%%

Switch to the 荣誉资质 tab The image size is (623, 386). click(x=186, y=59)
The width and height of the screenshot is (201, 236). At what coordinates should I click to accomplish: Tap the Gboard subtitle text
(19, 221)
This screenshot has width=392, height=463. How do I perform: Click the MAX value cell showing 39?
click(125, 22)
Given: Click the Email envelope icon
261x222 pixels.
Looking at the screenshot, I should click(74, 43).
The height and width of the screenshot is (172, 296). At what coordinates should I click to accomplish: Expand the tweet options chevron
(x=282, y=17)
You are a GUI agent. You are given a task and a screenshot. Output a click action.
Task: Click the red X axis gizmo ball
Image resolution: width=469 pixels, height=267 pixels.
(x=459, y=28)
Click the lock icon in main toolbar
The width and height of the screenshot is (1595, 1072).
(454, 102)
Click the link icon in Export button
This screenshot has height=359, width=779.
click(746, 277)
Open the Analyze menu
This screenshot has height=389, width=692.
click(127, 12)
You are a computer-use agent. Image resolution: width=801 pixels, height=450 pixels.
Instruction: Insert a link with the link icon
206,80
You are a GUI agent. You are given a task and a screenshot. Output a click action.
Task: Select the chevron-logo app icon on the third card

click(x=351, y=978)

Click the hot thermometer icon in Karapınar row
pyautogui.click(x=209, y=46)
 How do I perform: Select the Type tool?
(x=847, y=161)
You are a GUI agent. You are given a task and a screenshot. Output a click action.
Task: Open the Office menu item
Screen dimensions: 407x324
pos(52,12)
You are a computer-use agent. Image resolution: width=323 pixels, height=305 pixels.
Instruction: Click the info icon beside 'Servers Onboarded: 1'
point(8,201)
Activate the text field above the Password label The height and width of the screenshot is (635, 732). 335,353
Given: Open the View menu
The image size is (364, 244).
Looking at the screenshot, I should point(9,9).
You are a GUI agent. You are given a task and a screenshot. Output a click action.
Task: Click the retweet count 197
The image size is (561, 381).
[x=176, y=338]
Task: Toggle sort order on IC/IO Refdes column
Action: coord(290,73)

%%

• _TASK GOAL_
Looking at the listing above, how many of its lines contain "menu"? Say only the number.

• _TASK RESPONSE_
3